From the ClamAV manual pages:
MaxFileSize SIZE Files larger than this limit won't be scanned. Affects the input file itself as well as files contained inside it (when the input file is an archive, a document or some other kind of container). MaxScanSize SIZE Sets the maximum amount of data to be scanned for each input file. Archives and other containers are recursively extracted and scanned up to this value. The size of an archive plus the sum of the sizes of all files within archive count toward the scan size. For example, a 1M uncompressed archive containing a single 1M inner file counts as 2M toward the max scan size. StreamMaxLength** SIZE Close the STREAM session when the data size limit is exceeded. **Clamdscan Only Notes: All options expressing a size are limited to max 2GB. Values in excess will be reset to the maximum.

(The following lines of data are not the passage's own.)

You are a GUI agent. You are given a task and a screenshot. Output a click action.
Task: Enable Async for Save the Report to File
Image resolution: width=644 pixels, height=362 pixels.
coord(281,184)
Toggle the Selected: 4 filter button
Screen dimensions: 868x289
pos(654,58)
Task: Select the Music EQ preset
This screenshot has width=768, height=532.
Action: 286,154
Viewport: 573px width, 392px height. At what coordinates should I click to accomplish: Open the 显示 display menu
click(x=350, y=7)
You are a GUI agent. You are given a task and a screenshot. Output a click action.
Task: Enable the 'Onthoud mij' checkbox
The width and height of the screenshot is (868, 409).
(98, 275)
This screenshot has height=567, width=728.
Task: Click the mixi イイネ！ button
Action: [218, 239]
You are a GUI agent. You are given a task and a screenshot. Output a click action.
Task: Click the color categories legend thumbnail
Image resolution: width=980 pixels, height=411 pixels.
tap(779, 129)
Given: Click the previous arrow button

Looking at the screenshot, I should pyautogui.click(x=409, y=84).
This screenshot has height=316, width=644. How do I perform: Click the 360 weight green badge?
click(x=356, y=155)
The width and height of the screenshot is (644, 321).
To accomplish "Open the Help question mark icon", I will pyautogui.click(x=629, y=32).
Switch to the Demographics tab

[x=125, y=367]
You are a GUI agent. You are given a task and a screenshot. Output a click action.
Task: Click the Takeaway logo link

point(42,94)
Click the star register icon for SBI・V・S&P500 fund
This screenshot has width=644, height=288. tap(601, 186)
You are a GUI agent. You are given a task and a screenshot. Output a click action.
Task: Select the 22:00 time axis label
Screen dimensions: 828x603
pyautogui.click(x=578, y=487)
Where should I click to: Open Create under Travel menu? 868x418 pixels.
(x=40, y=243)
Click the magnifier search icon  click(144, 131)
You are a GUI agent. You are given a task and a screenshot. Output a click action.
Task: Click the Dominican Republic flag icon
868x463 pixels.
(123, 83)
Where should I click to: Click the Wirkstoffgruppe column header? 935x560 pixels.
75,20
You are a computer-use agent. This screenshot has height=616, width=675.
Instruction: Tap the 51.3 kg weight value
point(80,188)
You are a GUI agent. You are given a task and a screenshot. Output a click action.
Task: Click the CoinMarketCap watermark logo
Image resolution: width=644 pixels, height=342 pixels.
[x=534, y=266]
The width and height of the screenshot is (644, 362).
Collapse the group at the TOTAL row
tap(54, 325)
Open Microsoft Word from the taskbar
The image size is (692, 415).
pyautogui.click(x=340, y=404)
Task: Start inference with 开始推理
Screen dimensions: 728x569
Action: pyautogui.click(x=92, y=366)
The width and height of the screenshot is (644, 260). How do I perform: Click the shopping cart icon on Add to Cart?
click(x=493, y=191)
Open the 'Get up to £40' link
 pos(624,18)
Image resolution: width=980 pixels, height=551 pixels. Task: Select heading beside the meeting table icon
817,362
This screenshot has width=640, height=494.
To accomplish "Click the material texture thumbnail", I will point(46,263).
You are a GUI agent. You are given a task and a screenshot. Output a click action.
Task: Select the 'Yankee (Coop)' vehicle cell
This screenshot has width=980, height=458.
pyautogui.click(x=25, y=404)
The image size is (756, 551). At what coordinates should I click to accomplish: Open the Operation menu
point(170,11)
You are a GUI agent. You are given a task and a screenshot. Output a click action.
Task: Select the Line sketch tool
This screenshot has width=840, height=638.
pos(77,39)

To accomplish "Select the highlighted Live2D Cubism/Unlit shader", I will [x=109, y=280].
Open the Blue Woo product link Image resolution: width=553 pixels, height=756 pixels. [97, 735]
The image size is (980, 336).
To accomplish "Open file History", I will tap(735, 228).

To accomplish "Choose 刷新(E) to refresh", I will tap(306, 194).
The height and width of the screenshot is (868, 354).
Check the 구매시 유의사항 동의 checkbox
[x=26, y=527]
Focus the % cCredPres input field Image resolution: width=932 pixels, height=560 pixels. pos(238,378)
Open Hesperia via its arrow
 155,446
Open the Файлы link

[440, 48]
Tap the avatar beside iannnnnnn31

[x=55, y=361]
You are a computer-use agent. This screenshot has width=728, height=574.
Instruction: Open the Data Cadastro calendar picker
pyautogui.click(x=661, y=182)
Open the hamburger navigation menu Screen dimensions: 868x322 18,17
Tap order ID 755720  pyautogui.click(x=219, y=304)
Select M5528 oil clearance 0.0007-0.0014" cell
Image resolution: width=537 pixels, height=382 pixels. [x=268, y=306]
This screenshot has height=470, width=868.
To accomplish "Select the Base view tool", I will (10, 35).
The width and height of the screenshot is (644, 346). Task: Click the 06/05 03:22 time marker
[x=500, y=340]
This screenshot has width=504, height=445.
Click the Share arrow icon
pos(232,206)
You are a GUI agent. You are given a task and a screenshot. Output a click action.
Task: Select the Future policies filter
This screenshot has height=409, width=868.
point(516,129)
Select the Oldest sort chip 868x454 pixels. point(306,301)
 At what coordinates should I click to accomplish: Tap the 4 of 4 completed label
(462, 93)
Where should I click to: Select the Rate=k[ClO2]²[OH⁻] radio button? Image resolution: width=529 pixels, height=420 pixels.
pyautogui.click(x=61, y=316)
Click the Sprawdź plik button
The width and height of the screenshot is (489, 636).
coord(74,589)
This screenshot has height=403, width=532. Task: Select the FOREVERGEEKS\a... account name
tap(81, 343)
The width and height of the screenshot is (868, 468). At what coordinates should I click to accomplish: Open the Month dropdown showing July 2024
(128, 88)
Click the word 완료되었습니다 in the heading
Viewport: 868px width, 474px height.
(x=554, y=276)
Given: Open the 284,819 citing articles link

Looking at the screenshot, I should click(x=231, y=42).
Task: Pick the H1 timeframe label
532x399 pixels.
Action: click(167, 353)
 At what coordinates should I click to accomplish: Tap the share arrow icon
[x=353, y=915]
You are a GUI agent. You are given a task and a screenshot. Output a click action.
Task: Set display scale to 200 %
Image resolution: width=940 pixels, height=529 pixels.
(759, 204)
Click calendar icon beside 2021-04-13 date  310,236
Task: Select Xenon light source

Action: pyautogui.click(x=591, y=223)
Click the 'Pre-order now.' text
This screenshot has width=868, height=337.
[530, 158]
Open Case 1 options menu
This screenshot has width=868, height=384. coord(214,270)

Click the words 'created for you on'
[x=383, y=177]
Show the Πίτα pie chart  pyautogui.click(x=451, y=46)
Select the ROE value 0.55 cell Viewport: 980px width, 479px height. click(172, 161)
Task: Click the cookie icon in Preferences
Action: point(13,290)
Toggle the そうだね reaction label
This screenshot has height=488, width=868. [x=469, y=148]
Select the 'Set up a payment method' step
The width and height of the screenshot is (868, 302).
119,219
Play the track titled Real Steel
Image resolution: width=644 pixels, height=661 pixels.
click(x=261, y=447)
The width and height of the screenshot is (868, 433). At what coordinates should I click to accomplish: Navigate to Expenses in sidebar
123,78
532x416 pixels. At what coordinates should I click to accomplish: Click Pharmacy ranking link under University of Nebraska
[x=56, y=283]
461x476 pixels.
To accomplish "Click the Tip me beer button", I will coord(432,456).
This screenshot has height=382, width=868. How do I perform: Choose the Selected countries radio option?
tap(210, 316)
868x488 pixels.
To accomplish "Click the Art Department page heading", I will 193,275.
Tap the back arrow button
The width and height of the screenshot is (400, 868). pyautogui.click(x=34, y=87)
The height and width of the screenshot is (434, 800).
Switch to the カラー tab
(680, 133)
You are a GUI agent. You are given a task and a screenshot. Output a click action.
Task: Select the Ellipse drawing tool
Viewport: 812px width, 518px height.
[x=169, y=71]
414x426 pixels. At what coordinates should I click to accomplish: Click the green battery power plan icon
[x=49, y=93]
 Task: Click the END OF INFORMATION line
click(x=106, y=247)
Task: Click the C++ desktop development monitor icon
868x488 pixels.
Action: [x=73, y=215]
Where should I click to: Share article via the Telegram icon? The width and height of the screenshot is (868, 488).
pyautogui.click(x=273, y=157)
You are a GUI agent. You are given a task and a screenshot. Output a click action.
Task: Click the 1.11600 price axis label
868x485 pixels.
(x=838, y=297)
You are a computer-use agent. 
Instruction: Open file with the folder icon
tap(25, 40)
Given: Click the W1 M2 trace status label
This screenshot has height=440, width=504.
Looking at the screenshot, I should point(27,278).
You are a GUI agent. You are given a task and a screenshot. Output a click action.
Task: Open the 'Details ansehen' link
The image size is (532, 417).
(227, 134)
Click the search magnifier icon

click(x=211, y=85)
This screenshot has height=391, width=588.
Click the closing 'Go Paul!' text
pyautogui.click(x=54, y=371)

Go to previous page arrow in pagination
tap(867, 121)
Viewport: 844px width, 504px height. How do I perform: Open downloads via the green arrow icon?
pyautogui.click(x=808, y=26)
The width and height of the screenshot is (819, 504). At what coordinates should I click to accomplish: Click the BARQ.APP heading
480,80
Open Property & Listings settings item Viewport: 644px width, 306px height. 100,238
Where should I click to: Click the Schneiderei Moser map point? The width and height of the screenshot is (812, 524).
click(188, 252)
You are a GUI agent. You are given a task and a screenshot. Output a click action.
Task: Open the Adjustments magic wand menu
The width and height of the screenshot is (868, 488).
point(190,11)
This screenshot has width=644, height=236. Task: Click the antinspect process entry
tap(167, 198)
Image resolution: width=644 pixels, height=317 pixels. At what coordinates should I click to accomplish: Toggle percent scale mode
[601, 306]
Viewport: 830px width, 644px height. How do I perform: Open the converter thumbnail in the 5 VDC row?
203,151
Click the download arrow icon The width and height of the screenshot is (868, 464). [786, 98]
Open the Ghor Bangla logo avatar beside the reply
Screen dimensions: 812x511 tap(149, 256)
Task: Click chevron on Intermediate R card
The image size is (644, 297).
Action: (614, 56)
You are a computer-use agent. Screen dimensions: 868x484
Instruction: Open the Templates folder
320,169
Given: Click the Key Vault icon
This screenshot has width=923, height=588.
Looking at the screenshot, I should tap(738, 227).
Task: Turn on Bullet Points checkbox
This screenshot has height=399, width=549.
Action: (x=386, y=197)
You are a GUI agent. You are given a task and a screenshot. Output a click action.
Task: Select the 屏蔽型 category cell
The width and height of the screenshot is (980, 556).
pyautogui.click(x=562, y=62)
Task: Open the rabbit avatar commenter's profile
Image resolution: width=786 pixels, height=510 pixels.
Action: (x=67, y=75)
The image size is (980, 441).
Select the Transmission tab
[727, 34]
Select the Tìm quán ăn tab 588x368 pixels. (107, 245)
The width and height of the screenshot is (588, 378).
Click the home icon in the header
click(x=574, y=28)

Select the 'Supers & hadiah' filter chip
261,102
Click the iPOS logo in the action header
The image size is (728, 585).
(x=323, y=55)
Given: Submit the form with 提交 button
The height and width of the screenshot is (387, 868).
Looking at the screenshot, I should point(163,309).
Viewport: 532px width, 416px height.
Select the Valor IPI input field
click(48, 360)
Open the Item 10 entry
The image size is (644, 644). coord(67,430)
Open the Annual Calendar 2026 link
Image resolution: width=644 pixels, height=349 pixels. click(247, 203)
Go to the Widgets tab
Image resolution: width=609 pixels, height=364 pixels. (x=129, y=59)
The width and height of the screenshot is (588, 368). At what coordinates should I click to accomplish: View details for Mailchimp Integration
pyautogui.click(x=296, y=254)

Configuration of ClamAV values¶
Defaults in Archivematica are set to:
MaxFileSize=2000M MaxScanSize=2000M StreamMaxLength=2000M Where M is the unit Megabytes
Clamscan defaults cannot be set above 2GB (2000M) as per this link to ClamAV Bug 11958 (login required).
Configuration is done via environment variable, or deploy script, e.g. Ansible playbook.
Before a container is built, the Compose
.env file can be modified to
reflect new values, e.g. here.
The container can then be recreated:
docker-compose up -d --force-recreate --no-deps archivematica-mcp-client
Impact of various configuration settings¶
Where defaults are increased, processing times of transfers will be slower for transfers with larger digital files. More digital files will be completely scanned.
Where defaults are decreased, processing times of transfers will be faster for all digital files. Fewer digital files will be completely scanned.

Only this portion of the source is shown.